しかしこのような事態を招いた主な責任は大統領と与党にある。特に最初の謝罪は嘘と明らかになり、2回目の謝罪での「捜査に積極的に協力する」という約束は遅い弁護士選任などでうやむやになった。今からでも怒った民心に逆らう言動は自制し、道理にかなう姿を見せることを望む。

野党も無責任だ。反射利益と逆風を天秤にかけながら難局を楽しむ格好だ。実体も明確でない「一線からの後退」とか責任首相を前に出し、最近は「条件のない退陣」に飛躍した。自分たちが提案した首相推薦に背を向け、党首会談を取り消し、「命だけは助ける」という脅迫まで登場した。婚外子疑惑を隠そうとして退いた人物を特別検事候補に挙げたことには言葉を失う。

時間をひたすら長引かせることはできない。大統領と政界は既得権、反射利益と党利党略をすべて捨てて、憲法の手続きに基づき秩序正しく難局を収拾する折衷点を探す必要がある。捜査の進展に基づいて大統領の重大な違法事項が確認されれば、国会はすぐに弾劾訴追に動かなければいけない。

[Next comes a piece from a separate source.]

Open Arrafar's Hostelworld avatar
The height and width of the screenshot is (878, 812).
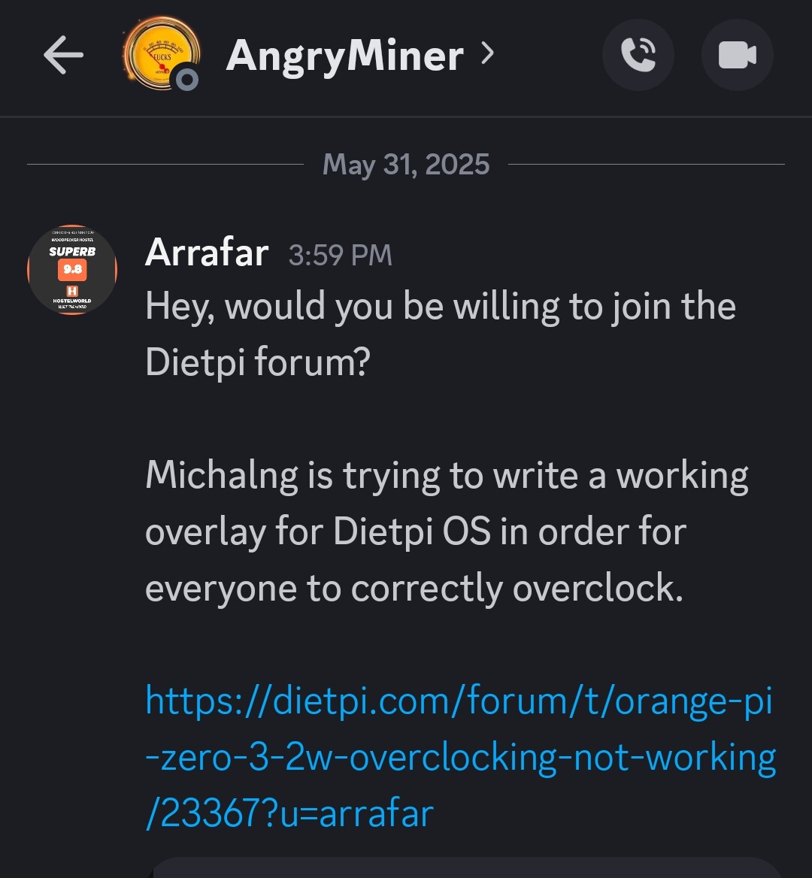click(x=72, y=270)
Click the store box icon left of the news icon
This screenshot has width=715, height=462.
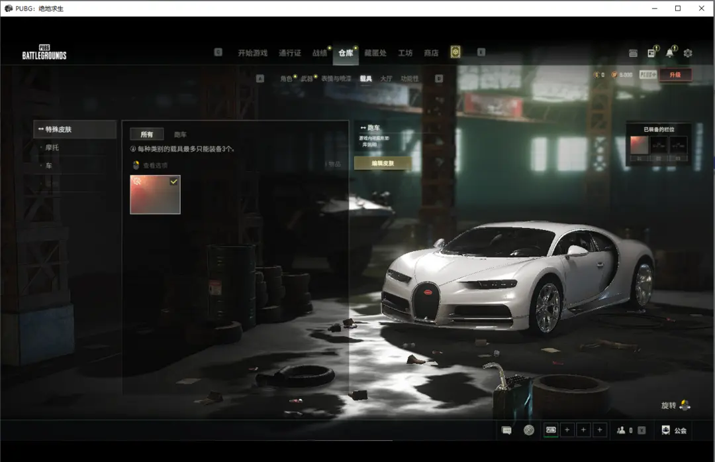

これとともに大統領の危機を国の発展の機会に変えることが求められる。今日の混乱は新しい時代を開くための陣痛であり、1987年の憲政体制を終える試練でもある。今回の事態の原因でもある5年単任大統領制の弊害を正す権力構造改編を議題に上げなければいけない。その過程で現職大統領の任期を短縮する改憲案に合意することもできる。

頻繁な選挙の副作用を減らせるよう2022年から大統領選挙と地方選挙をともに行うことも検討することを望む。次の大統領が操り上げて就任し、その次の大統領から任期を4年に減らせばよい。与野党ともに不公正公認が再現されないように大統領の公認関与を制限するなど、透明な公認システム確立にも力を注がなければいけない。

企業に対する政府の干渉を減らすことも重要だ。大統領の企業個別面談、マンモス経済使節団の海外歴訪同行、寄付や出捐勧誘など旧式が消えてこそ先進経済に進入することができる。